● **ACTIVITY**:
Tell how many lines in the records contain the word "beside"; the number alone is the answer.

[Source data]
------------------------------

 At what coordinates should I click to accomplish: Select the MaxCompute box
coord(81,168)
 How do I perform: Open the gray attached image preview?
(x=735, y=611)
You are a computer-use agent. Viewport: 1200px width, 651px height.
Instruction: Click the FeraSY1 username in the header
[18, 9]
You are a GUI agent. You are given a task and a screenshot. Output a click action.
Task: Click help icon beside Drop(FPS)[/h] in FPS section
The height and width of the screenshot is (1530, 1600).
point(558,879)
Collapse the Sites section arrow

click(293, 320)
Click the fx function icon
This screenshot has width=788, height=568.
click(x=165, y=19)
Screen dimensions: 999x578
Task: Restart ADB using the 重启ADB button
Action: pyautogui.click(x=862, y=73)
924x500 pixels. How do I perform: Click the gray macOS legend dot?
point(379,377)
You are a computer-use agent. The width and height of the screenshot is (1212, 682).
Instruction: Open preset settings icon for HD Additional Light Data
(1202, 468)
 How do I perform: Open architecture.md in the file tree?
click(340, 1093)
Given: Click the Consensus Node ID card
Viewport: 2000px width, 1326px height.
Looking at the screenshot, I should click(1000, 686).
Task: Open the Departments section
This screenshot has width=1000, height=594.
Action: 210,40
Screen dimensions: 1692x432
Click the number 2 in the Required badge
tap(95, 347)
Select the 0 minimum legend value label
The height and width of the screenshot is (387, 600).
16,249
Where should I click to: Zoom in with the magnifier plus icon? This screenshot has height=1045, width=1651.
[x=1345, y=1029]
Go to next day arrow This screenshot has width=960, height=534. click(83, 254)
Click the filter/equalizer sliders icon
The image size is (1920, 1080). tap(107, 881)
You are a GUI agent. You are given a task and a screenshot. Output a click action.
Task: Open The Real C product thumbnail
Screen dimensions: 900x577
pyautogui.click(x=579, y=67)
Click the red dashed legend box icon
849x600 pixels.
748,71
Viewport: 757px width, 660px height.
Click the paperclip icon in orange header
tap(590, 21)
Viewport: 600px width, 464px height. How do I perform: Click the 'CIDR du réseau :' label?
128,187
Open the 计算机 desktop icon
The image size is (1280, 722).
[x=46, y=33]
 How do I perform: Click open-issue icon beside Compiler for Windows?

------------------------------

● **REPLY TO THE TASK**:
2